Haass: Provavelmente não. Eu diria mais unilateral do que isolacionista. Ele tem uma espécie de alergia a intervenções militares grandes e abertas. Ele tem uma visão mais limitada dos interesses dos EUA. Mas usou a força várias vezes. Ele certamente não é isolacionista no sentido diplomático, seja usando ferramentas como tarifas ou sanções, seja lançando esta ou aquela proposta. Então, não, eu não acho que isolacionismo defina sua política externa.

·        Você mencionou que vê este governo como um governo muito de cima para baixo. O que me impressiona nos últimos dias, Richard, é o grau em que vimos pessoas ao redor do presidente se esforçando para fazer bajulações. Quais são os riscos dessa abordagem?

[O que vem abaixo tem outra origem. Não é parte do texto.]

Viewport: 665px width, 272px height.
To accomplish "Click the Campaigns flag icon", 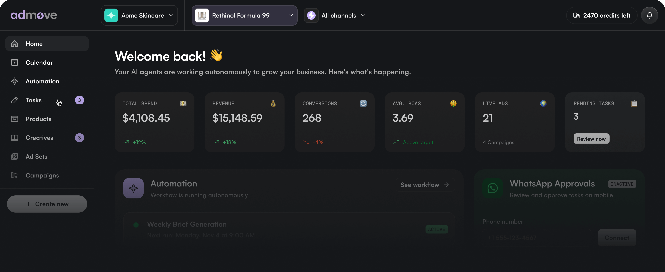I will 15,175.
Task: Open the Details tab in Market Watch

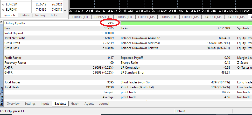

Haass: A desvantagem disso é exatamente o que você pensaria: eu me pergunto quantas pessoas dizem ao presidente o que ele não quer ouvir. Quantas pessoas dizem a verdade aos poderosos, dizendo: "Chefe, se você fizer algo assim, pode acabar criando problemas para si mesmo no futuro?". Não vejo muita gente fazendo isso. A leitura que recebo é que muitas pessoas estão preocupadas em perder acesso ou empregos. É lamentável, porque o presidente não se beneficiará disso. Para qualquer CEO, seja o presidente dos Estados Unidos ou o presidente de uma empresa, é importante ouvir o que precisa ouvir, em vez do que quer ouvir. Às vezes, você precisa ser salvo de si mesmo. Você não quer ser surpreendido quando é presidente. Essa é a minha conclusão. Você não quer ser surpreendido pelo que algo desencadeia em outra coisa, ou que custa. E me preocupo com o fato deste presidente não receber esse tipo de conselho, certamente de sua equipe. Acho que os líderes estrangeiros estão preocupados de que, se o antagonizarem – todos viram o que aconteceu com o presidente Zelensky –, acho que eles estão preocupados de que, se pressionarem demais, o relacionamento bilateral ou pessoal deles será prejudicado. Sempre pensei que a característica de um bom relacionamento não é a frequência com que você concorda, mas sim a sua capacidade de discordar. Preocupo-me que, se isso acabar, em muitos casos, o presidente simplesmente não terá o benefício de ouvir o que precisa ouvir.